Urban areas are both less capable of handling the need and more vulnerable to the stress that heat waves create. Elizabeth Berg, a PhD candidate at the Nelson Institute for Environmental Studies at UW-Madison who studies heat mortality said urbanscapes can completely alter temperatures from the ground to the atmosphere, making cities – even small, less populated ones – hotter than suburban and rural areas. This is surface heat exposure creates an “urban heat island effect.” City asphalt, buildings, and concrete essentially raise temperatures, sometimes by as much as 10 degrees, creating the exact wrong conditions that lead to heat mortality. These conditions disproportionately impact nonwhite, poor city dwellers. Berg discussed the striking results her team found when they looked at Milwaukee heat-related deaths. “The risk of elevated mortality is double for Black populations in Milwaukee than non-Black in the same conditions,” she said.  
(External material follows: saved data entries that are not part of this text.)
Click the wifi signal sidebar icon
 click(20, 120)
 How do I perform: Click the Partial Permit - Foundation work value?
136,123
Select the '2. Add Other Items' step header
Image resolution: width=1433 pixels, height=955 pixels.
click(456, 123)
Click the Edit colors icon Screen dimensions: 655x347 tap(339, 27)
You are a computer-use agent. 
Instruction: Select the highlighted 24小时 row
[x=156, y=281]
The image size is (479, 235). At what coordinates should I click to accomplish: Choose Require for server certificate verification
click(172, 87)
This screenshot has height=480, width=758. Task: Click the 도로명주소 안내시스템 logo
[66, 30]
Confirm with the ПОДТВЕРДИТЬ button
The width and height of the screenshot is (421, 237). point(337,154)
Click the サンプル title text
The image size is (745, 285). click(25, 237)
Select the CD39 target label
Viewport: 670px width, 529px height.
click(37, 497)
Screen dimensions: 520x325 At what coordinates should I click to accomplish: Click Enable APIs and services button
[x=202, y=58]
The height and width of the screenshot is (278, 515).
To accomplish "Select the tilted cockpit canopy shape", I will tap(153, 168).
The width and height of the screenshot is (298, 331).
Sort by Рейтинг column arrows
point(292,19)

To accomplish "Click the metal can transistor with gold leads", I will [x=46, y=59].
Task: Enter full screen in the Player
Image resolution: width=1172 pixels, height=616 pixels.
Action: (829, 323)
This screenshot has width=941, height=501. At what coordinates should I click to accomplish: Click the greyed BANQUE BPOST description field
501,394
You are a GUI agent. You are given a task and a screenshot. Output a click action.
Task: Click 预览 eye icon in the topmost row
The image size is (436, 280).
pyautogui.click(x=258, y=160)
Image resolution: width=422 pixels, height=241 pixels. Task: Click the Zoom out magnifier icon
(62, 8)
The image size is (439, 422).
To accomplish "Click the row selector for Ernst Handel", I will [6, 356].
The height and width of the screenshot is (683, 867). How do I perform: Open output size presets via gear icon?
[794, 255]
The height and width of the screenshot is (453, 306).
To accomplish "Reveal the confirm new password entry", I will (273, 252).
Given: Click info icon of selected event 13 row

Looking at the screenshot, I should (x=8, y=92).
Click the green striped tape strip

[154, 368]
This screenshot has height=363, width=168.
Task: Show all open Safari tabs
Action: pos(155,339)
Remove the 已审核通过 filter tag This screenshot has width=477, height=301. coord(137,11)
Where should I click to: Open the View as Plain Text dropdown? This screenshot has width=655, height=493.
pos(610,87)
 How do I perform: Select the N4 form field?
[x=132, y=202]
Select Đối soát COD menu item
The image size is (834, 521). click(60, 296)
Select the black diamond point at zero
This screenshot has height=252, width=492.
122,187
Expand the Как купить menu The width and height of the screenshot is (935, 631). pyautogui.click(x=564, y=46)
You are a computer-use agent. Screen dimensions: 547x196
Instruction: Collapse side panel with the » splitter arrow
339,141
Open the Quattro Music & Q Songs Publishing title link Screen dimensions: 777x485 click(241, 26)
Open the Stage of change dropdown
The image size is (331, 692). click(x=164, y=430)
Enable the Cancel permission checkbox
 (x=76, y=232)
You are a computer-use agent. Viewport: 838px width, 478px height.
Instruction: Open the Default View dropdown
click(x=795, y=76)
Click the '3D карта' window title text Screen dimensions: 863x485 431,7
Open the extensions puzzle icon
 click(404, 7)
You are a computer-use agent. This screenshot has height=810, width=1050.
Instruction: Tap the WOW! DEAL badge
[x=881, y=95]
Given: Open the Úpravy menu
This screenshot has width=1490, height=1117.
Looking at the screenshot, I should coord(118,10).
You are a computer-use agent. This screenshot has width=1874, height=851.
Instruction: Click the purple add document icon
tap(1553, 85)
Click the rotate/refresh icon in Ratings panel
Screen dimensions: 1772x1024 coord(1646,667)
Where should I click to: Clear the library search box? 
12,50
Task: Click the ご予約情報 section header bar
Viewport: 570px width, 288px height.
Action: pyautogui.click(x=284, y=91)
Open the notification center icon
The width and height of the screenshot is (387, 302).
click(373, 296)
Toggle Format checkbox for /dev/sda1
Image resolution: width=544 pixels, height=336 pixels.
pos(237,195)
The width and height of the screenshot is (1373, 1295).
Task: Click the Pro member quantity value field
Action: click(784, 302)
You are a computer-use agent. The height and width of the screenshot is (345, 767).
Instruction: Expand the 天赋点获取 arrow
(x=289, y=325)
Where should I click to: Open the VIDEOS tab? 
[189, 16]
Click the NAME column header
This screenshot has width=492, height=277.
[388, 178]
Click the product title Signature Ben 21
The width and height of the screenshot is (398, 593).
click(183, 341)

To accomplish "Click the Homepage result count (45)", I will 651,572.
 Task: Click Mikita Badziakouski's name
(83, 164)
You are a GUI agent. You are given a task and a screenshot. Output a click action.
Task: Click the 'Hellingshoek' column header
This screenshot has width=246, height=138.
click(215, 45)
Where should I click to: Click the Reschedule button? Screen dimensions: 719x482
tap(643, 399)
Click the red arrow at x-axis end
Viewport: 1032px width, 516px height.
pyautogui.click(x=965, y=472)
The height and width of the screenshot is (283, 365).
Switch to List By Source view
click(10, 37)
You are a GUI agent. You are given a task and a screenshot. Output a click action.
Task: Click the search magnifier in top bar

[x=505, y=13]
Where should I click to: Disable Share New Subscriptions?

In the stifling city heat wave of 1995, an 82-year-old Milwaukee woman died in her two-story home. Although she used a fan to fend off the warmth, she kept her windows and doors locked out of fear for her safety. Her thermostat crept to 90 degrees Fahrenheit overnight. Her tale exemplifies what researchers at the University of North Carolina Chapel Hill found in 2021, “People with an income below the poverty line have a significantly higher exposure than people with an income above twice the poverty line.” Their homes are already hotter, and they do not have the means to cool them – whether out of fear for their safety or a dearth of resources. With expected climate change bringing longer, hotter bouts of summer weather, it’s likely a matter of seasons before we see the next big heat wave or heat dome settle in, creating more chaos on the most vulnerable and under-resourced parts of the country.     

 It sounds serious, and it is. But there are solutions. Thanks to improvements in awareness and a greater understanding of the danger, cities are taking heat seriously. Kalkstein has helped to create a new tool that is being piloted for use in Milwaukee and Madison to better warn residents about heat events. Rather than looking at temperature alone, Kalkstein and his fellow researchers look at air masses. “Air masses are comprehensive,” said Kalkstein. “You’re looking at the whole picture: the temperature, the humidity, the cloud cover, the chance of rain, the wind.”   

By combining this encompassing look as well as an algorithm that tells him how deadly these kinds of air masses historically been, Kalkstein’s tool can be used by organizations like the National Weather Service to deliver more advanced warnings. Milwaukee’s Office of Emergency Management Director, Paul Riegel, said that this should help the city better prepare. They might be able to open more cooling centers than they otherwise would on, say, a cloudy warm day that might not have set off alarms before Kalkstein’s tool.  

The Center for Climate and Energy Solutions recommends short-term fixes like opening cooling centers during extreme heat in vulnerable areas and planting more trees and greenspaces to absorb some of the heat that bounces back into the atmosphere during the summer months. Berg agrees with these solutions. “There are both simple ways to extend greenspace and technological solutions,” she said. “Changing the materials that we build with or even repainting roofs to reflect more light – there are lots of ways we can create pockets that are much, much cooler in neighborhoods that currently have no remedies.”  

That, in combination with long-term goals like infrastructure improvements and lowering the greenhouse emissions which lead to hotter temps in the first place, will help. If we act now, we can avoid tragic CDC reports reminding us that we’ve, once again, failed to learn a life-or-death lesson.